## THE TASK
The line containing "Task: Click the 'Ben' text after Sæde MDF" marks the start. Restate it and every following line through the end of the records exactly, and nothing else, leaving out the pictures.

## SOURCE RECORDS
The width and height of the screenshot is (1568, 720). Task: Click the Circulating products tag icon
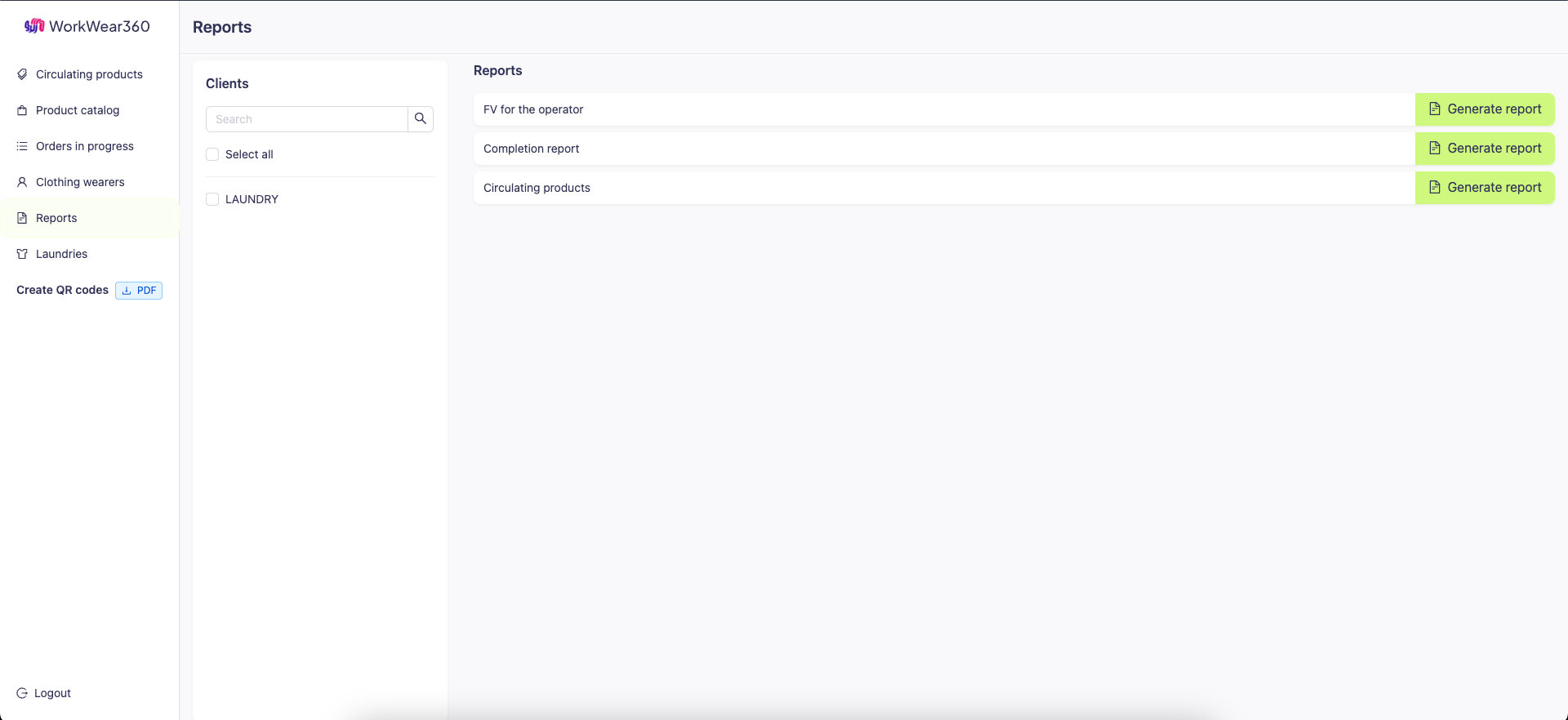click(22, 74)
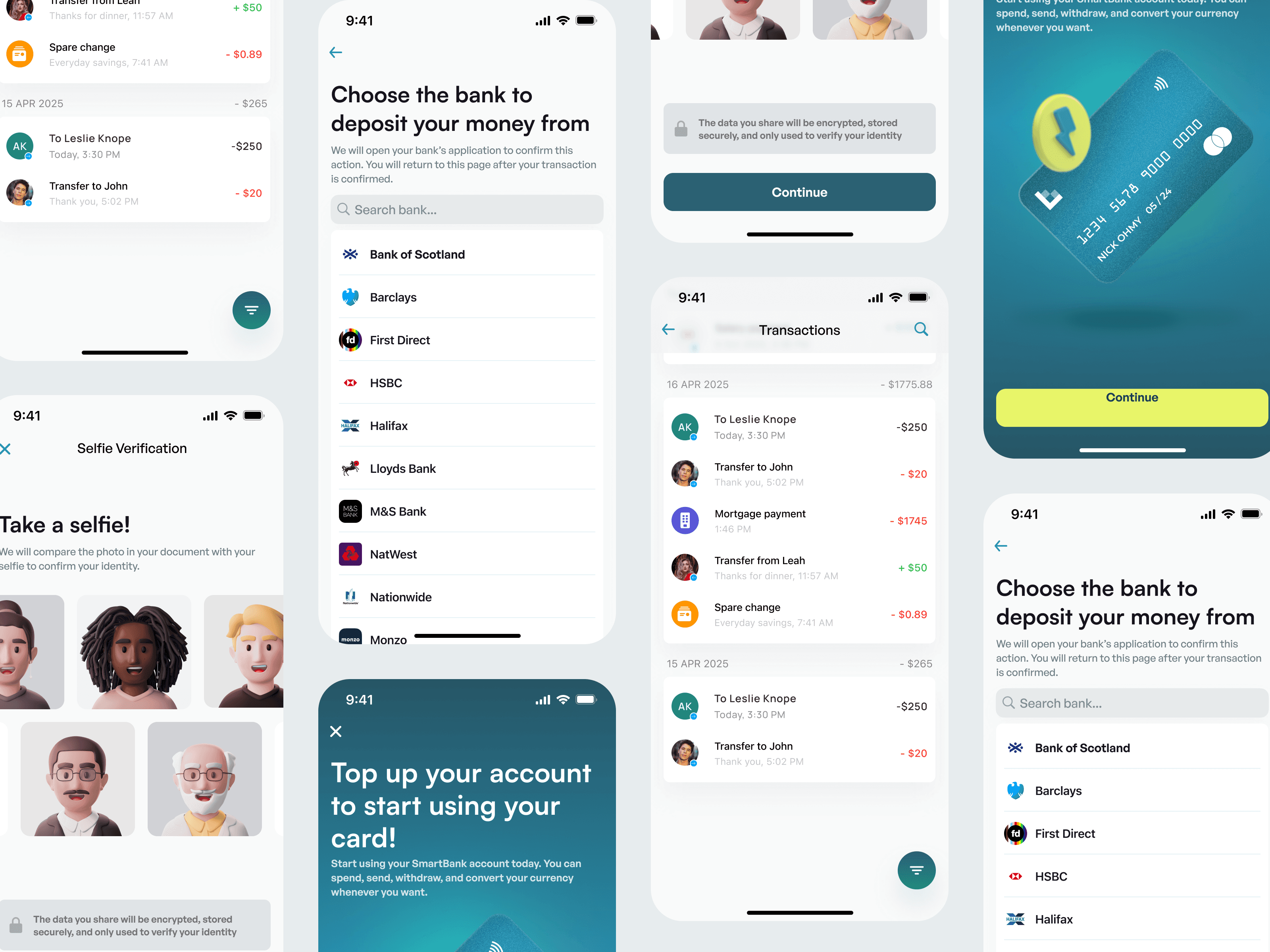The height and width of the screenshot is (952, 1270).
Task: Select Selfie Verification screen tab
Action: tap(133, 448)
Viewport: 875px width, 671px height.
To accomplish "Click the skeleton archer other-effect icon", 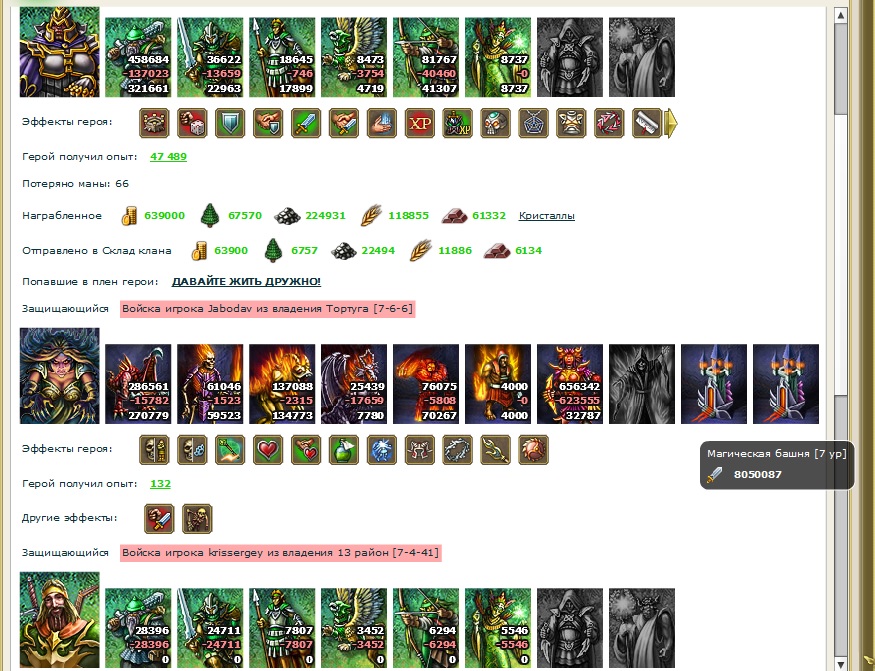I will [x=197, y=519].
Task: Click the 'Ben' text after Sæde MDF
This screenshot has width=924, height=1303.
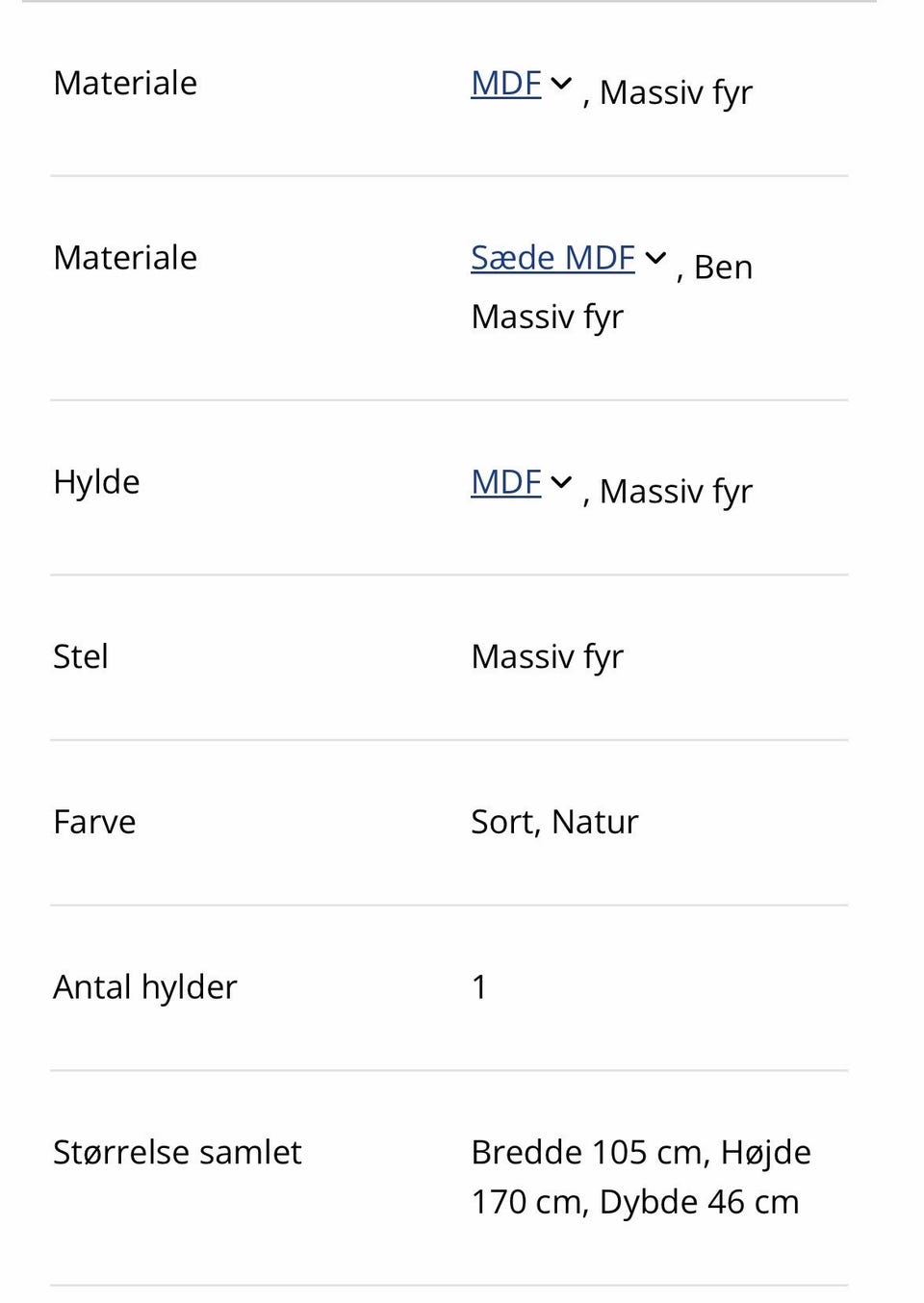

## THE COMPLETED TASK
Task: Click the 'Ben' text after Sæde MDF
This screenshot has width=924, height=1303.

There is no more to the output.